Right away, the show doesn’t shy away from the noise. Practices feel anarchic, pep talks devolve into shouted confusion, and rugby balls fly in every wrong direction. Fans dubbed the mood “pure chaos,” and they nailed it: there’s no slow build, just full tilt messiness that somehow pulls you in. It’s not sloppy filmmaking, it’s deliberate energy. Director Jang Young‑seok, coming off Taxi Driver 2, keeps things moving fast, trading polish for kinetic urgency.


Underneath the bedlam, though, the real grounding force is the human. Ju Ga‑ram isn’t enthused or heroic at first; he’s uncertain, out of shape, still haunted by the scandal. He’s not coming in with a grand plan—he’s coming in because he’s got nowhere else to go. The actor delivers a nuanced mix of regret, stubborn care, and faint hope. His arrival also stirs up old wounds: Bae I‑ji (Im Se‑mi), his ex of ten years and now the school’s shooting coach, finds her routine disrupted when he reappears—old tension surfaces, awkward regrets hang in the air, and neither handles it gracefully.

**Extracted material**
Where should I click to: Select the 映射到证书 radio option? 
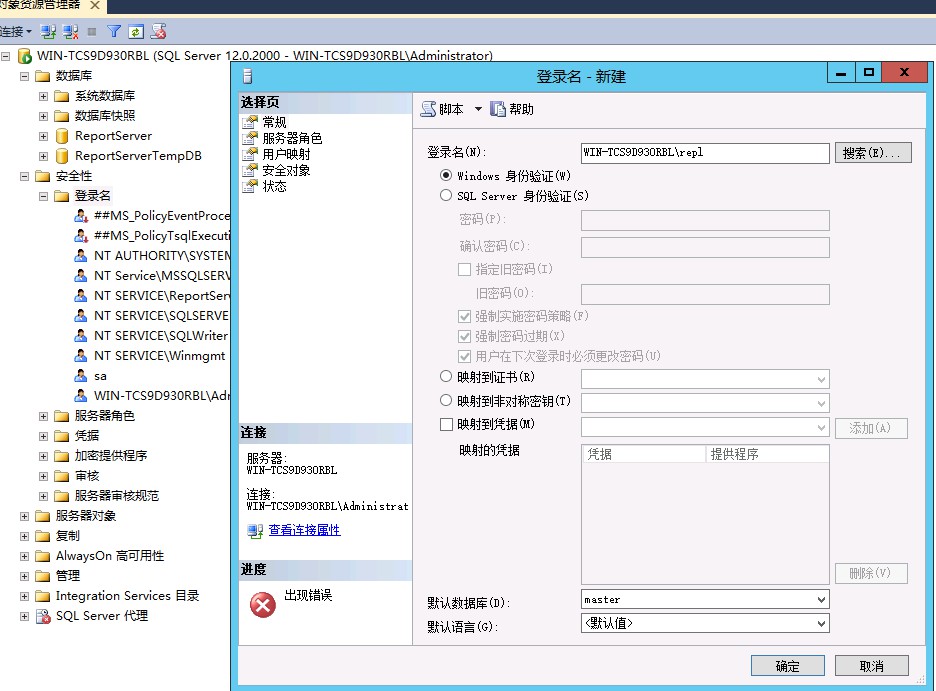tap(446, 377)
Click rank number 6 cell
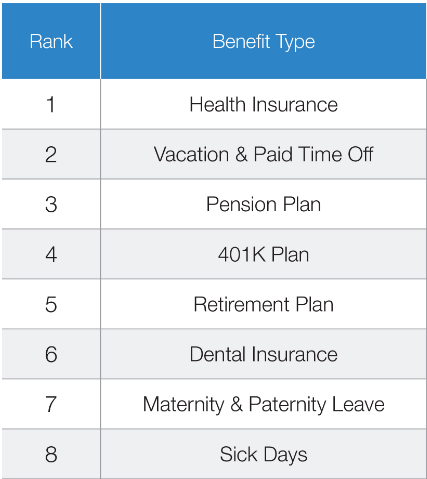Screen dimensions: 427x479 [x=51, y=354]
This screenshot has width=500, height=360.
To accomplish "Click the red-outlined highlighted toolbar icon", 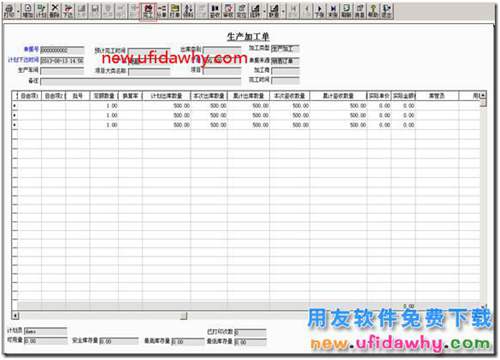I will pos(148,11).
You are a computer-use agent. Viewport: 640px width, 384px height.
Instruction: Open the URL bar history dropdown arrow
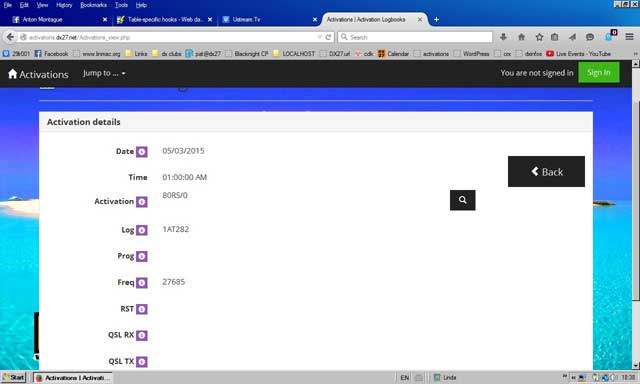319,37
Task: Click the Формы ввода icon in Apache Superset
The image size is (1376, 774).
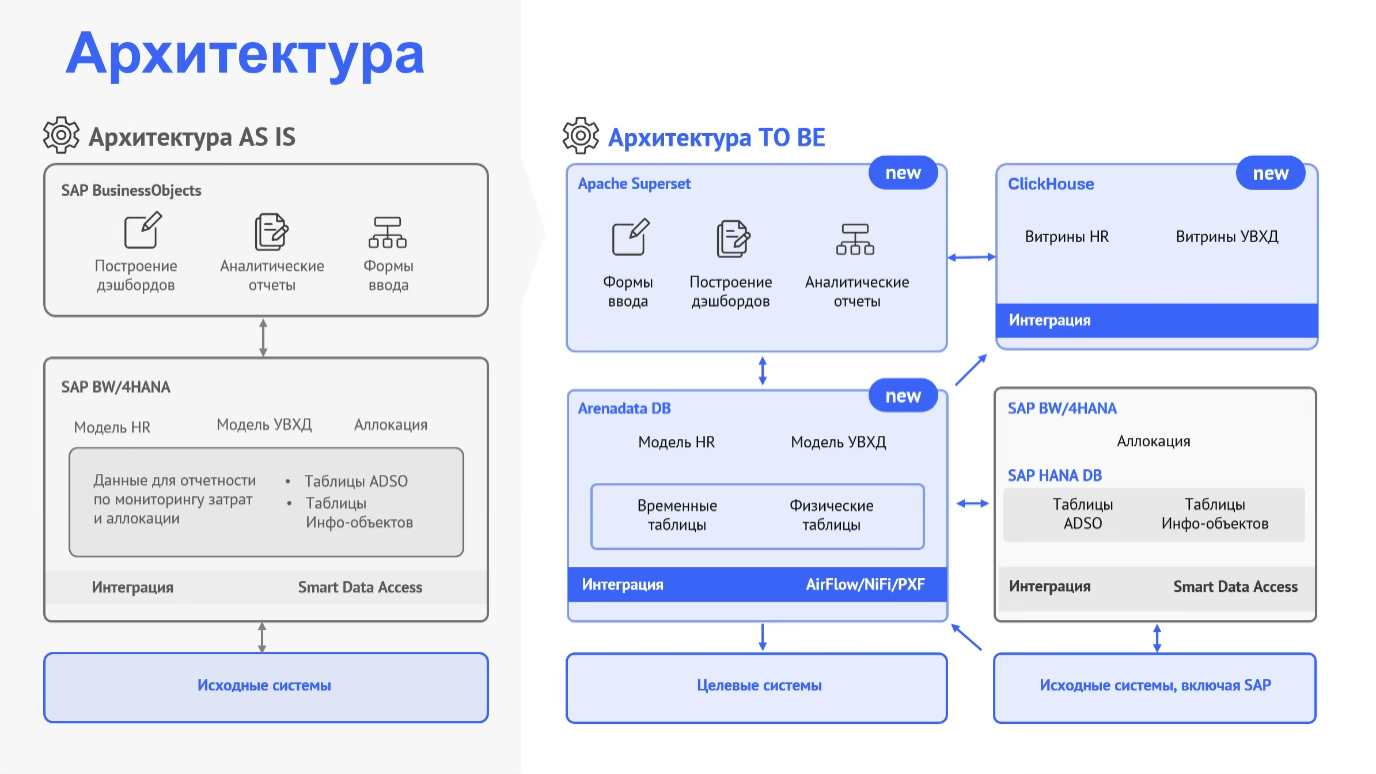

**Task directions**
From the rugby series review above, pull out the exact passage from "Right away, the" up to and including "for kinetic urgency.".

**Response for this exercise**
Right away, the show doesn’t shy away from the noise. Practices feel anarchic, pep talks devolve into shouted confusion, and rugby balls fly in every wrong direction. Fans dubbed the mood “pure chaos,” and they nailed it: there’s no slow build, just full tilt messiness that somehow pulls you in. It’s not sloppy filmmaking, it’s deliberate energy. Director Jang Young‑seok, coming off Taxi Driver 2, keeps things moving fast, trading polish for kinetic urgency.